There was a flash of irritation in Warren’s expression.
“Do as you’re ordered, Travis,” Gale said, stepping forward to stand beside Warren.
“Stay right where you are,” Slate said, taking a step forward to stand beside Travis.
Haynes and Greene moved forward also, the two of them behind Slate and Travis.
In echo, Carvahlo, Erickson, and Bishop came up behind Warren and Gale.
Travis indicated Carvahlo with a nod of his head. “You took the body out of here on Wednesday, you and someone else. Were you with him, Erickson?”
Neither Carvahlo nor Erickson responded.
“Some people know when to keep their mouths shut,” Bishop said.
Gale glanced back at Bishop. “Enough from you,” he said. “Had you run this as closely as you were instructed, we would not be in this farcical situation right now. I have a great deal more important things to be doing than—”
“Than housework?” Travis asked. “Isn’t that what this is? A little extracurricular housework?”

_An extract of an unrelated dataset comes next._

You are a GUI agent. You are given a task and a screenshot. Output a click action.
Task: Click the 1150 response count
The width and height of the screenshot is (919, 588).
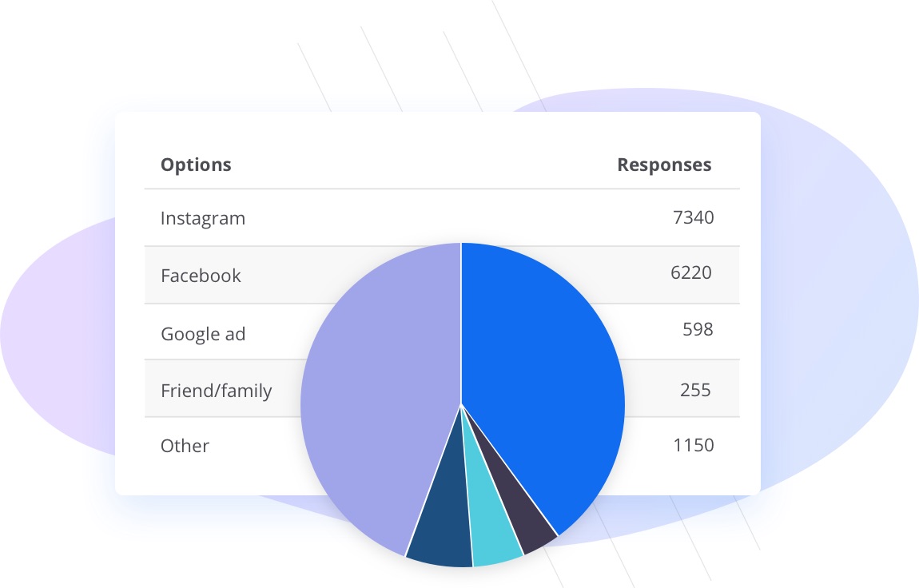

“You have no idea—” Gale started.
“Andris Varga,” Travis replied. “Fekete Kutya, arrested in New York City in June of 1954. What he’s been doing since then is anybody’s guess. Maybe just taking care of those odd bits of housework that you are too superior to dirty your hands with, eh?”
Gale glared at Travis.
Travis felt a sense of vindicated indignation rising in his chest. He was waiting for a denial, and that was all. A clear, uncomplicated, unequivocal statement of denial regarding any aspect of this, and—as of that moment—no such denial had been forthcoming.
“And what about Frank Olson?” Travis asked. “And Harold Blauer—”
“Enough!” Warren said. “You say one more word and I will—”
“What, sir? What will you do?”
“You, my poor, misguided, deluded friend,” Gale said, “have ended what could have been a very illustrious and rewarding career. You listened to what Doyle told you? You
believed
what he told you? The bullshit, the conspiracy, the lunatic ravings of a paranoid madman? Oh come on. Seriously, I cannot believe that you have been taken in by these sideshow freaks.”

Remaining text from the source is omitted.